## LISTED RECORDS
BEGIN

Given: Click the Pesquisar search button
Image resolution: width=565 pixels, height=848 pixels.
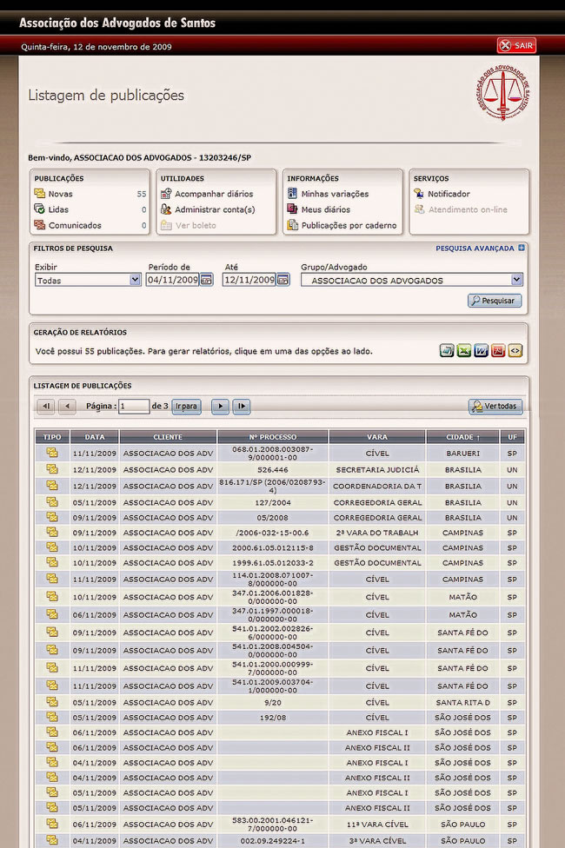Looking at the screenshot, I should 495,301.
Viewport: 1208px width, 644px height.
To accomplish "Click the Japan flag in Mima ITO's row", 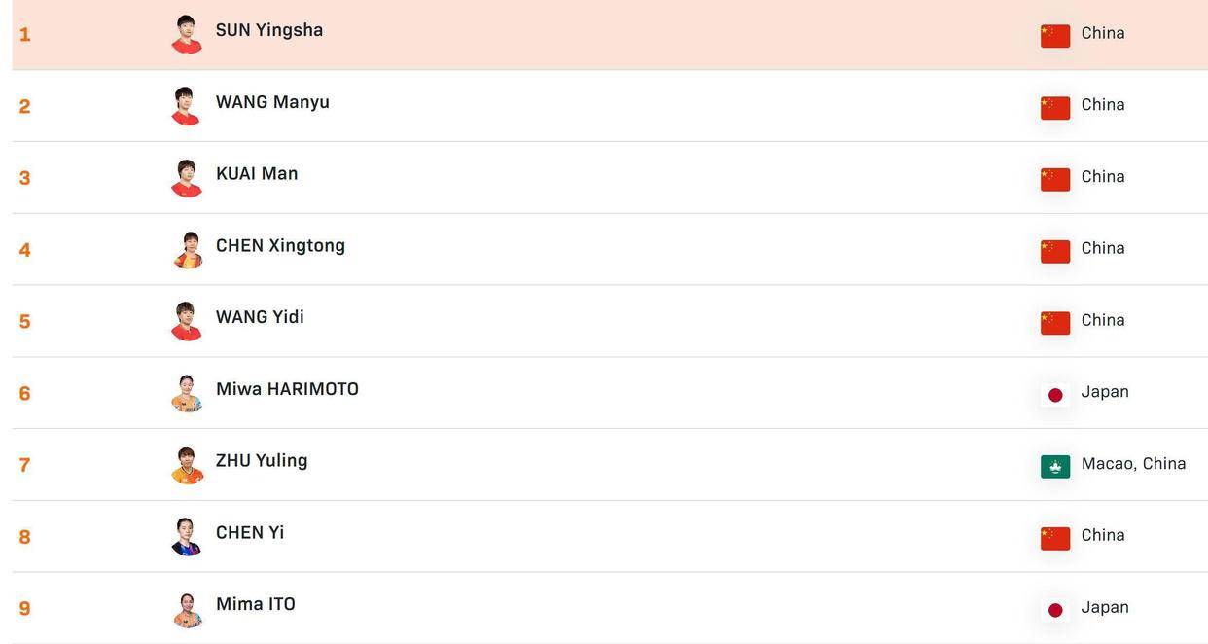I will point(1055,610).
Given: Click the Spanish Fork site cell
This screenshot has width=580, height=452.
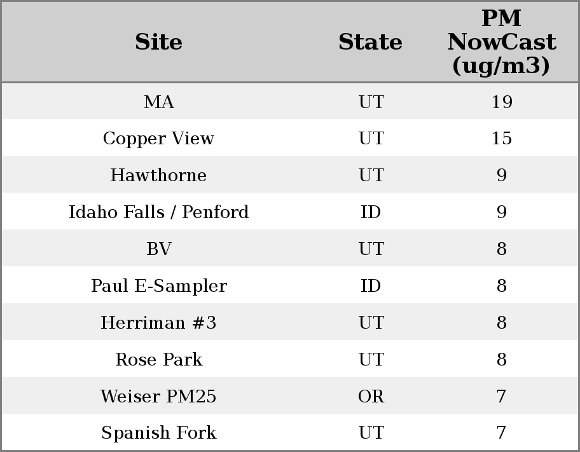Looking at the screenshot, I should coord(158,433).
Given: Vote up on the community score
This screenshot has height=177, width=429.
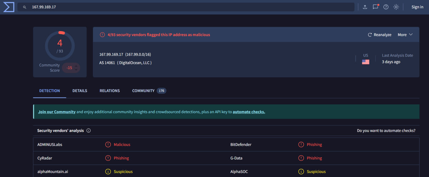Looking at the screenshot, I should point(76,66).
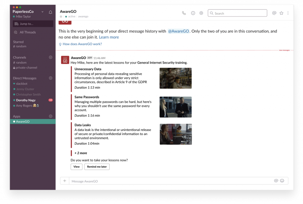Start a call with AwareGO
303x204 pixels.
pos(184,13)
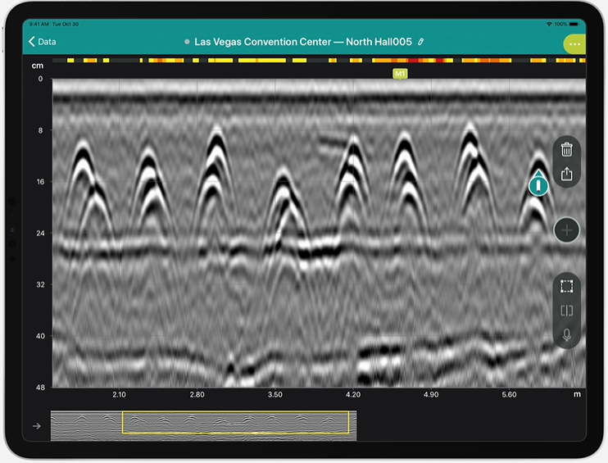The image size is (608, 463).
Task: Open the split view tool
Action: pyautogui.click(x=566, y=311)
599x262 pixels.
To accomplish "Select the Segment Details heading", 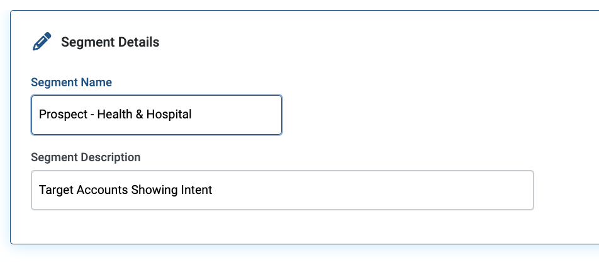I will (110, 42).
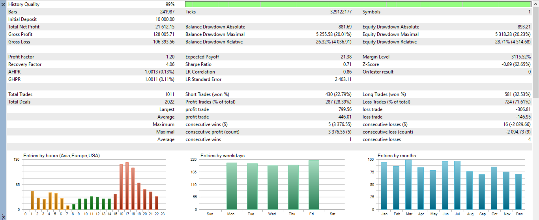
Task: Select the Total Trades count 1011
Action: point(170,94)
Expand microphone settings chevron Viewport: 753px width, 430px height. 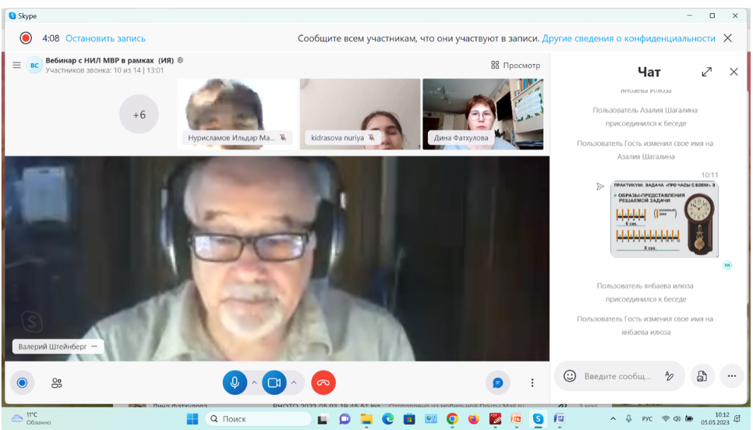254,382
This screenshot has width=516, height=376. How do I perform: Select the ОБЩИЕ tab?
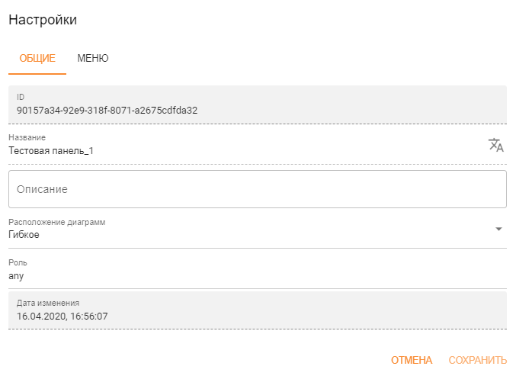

END

Pick out every line of the listing containing the word "Given", and show those lines.

## ANSWER BOX
Given: Click the Pesquisar search button
Given: Click the Spanish Fork site cell
Given: Vote up on the community score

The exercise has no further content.